[Text for analysis]:
- Opening Delimiter -
Meaningful Metrics

  • On a scale of 0-10, 10 being physically, mentally, emotionally, spiritually, and relationally ideal, how to you rate your overall sense of health and well-being right now? 
  • How satisfied are you with how you feel in this regard?
  • If you’re not that satisfied enough, what would make it better?
  • How can my team and I help?

I asked these questions recently on my patient’s executive physical summary. It was a more direct, concrete, and global query than I usually make, and better, I think.

When I think about the ultimate collective goal of medicine, maybe it’s preventing death–at least the premature, preventable kind? Just think of the time, energy and resources we Americans spend on anti-aging this, longevity that, etc. About a quarter of Medicare spending occurs in patients’ last year of life. We spend more money on healthcare, for much worse outcomes across multiple health metrics (including life expectancy), compared to other developed countries.

But isn’t death/longevity the ultimate lagging indicator? If my current patients live to be 80 or older, I will not know most of them at the ends of their lives–I’ll be long retired. How will I know if I helped them live longer or better? What metrics can I use in the meantime to know if I’m making a difference (of note, medical care of any kind appears to contribute only about 10-20% to overall health outcomes in the United States–the rest being determined by genetics, behaviors, and socioeconomic and environmental factors)?

We measure all kinds of things in the clinic: Weight/BMI, blood pressure, cholesterol, and blood sugar, among others. But other than weight, none of these metrics are sense-able in real time, unless they are extreme. They are markers of risk–correlates–and important to monitor. Taken together, they can indicate an individual’s risk for illness or even mortality. But they can never predict any given person’s ultimate health outcomes. They are incomplete markers. Other correlates such as loneliness and stress are just as important, and much harder to measure, so we generally leave them out of the overt risk assessment.
- Closing Delimiter -
[Given data]:
- Opening Delimiter -
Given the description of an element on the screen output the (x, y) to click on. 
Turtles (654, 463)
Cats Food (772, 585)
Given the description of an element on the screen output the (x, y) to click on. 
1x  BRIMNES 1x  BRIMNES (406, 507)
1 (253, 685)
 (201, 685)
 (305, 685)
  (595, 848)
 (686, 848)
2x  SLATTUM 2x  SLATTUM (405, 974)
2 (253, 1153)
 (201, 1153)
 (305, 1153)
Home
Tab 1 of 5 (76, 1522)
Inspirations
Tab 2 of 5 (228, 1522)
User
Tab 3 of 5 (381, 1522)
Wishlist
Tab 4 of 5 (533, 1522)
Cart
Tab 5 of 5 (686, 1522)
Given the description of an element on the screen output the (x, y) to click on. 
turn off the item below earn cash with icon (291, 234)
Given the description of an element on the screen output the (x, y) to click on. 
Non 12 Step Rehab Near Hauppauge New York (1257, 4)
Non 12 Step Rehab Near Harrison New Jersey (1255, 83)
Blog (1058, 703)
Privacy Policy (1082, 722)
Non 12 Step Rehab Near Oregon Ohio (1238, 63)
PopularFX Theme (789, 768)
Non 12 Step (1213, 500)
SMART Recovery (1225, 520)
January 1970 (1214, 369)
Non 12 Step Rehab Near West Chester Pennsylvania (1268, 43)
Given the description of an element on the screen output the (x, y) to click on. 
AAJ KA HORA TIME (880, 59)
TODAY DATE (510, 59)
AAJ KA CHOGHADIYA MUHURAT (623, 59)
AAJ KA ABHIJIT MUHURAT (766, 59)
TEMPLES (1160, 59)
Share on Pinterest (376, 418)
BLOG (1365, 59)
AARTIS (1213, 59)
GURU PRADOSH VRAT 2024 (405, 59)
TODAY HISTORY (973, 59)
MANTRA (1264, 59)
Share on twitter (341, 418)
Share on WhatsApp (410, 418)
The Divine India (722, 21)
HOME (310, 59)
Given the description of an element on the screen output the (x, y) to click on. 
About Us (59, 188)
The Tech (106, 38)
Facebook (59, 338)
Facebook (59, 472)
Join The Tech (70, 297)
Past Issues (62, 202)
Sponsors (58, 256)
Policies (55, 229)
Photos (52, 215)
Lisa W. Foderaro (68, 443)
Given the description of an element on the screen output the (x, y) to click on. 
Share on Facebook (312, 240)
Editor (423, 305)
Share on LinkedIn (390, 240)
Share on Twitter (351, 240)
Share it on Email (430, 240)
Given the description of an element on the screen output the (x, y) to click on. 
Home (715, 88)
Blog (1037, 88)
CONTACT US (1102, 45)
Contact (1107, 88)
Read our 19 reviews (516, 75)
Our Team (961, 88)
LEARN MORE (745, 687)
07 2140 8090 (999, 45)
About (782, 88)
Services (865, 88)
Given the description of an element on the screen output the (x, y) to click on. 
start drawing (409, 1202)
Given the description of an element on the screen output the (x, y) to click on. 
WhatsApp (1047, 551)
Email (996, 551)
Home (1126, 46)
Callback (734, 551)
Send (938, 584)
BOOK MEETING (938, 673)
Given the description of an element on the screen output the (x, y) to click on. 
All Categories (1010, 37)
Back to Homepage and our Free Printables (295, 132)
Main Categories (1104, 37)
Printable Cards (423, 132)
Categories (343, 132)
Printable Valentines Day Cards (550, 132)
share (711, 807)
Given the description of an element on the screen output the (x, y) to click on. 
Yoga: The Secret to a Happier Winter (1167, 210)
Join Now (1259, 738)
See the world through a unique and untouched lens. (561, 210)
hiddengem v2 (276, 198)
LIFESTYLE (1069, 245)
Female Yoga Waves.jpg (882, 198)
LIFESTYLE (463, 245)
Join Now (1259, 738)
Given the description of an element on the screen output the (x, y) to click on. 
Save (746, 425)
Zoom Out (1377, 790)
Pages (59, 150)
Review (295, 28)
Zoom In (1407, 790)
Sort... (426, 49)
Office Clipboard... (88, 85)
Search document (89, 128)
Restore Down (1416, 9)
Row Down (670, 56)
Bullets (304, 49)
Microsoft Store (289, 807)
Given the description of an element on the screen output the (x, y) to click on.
- Closing Delimiter -
[Assignment 1]:
According to the essay on meaningful metrics, what share of Medicare spending occurs in patients' last year of life?
[Assignment 2]:
Return the stretch of the essay on meaningful metrics from "Meaningful Metrics" through "and I help?", copied word for word.
Rely only on the essay on meaningful metrics, not on the items.

[Answer section 1]:
About a quarter.

[Answer section 2]:
Meaningful Metrics

  • On a scale of 0-10, 10 being physically, mentally, emotionally, spiritually, and relationally ideal, how to you rate your overall sense of health and well-being right now? 
  • How satisfied are you with how you feel in this regard?
  • If you’re not that satisfied enough, what would make it better?
  • How can my team and I help?